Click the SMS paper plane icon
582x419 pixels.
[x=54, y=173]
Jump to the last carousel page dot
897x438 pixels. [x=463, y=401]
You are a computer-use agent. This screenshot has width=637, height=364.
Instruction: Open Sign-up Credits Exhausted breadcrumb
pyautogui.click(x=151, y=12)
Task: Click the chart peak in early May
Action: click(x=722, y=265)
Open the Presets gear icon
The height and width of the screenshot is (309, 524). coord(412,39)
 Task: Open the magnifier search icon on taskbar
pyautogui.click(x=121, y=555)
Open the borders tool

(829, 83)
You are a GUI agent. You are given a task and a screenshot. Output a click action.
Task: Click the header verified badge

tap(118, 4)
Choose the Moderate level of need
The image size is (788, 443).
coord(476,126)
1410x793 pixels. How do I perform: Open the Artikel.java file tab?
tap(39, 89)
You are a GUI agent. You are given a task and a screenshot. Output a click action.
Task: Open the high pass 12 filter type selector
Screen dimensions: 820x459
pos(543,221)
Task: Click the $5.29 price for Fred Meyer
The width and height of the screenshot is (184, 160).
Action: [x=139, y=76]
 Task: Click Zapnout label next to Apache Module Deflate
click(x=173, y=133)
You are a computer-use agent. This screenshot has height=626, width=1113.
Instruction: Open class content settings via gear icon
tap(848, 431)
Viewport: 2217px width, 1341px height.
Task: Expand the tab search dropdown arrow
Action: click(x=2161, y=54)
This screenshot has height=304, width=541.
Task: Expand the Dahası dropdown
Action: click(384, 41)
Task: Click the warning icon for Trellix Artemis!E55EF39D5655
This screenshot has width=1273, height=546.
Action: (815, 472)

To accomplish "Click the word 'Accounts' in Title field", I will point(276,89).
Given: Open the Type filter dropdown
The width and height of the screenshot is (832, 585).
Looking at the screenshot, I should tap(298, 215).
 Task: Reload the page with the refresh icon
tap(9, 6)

GIVEN EXERCISE:
Return the entries exactly as they appear, starting with the line that contains "Given: Open the Type filter dropdown" and going on through the last line of the entries.

RESULT OF THE TASK:
Given: Open the Type filter dropdown
The width and height of the screenshot is (832, 585).
Looking at the screenshot, I should tap(298, 215).
 Task: Reload the page with the refresh icon
tap(9, 6)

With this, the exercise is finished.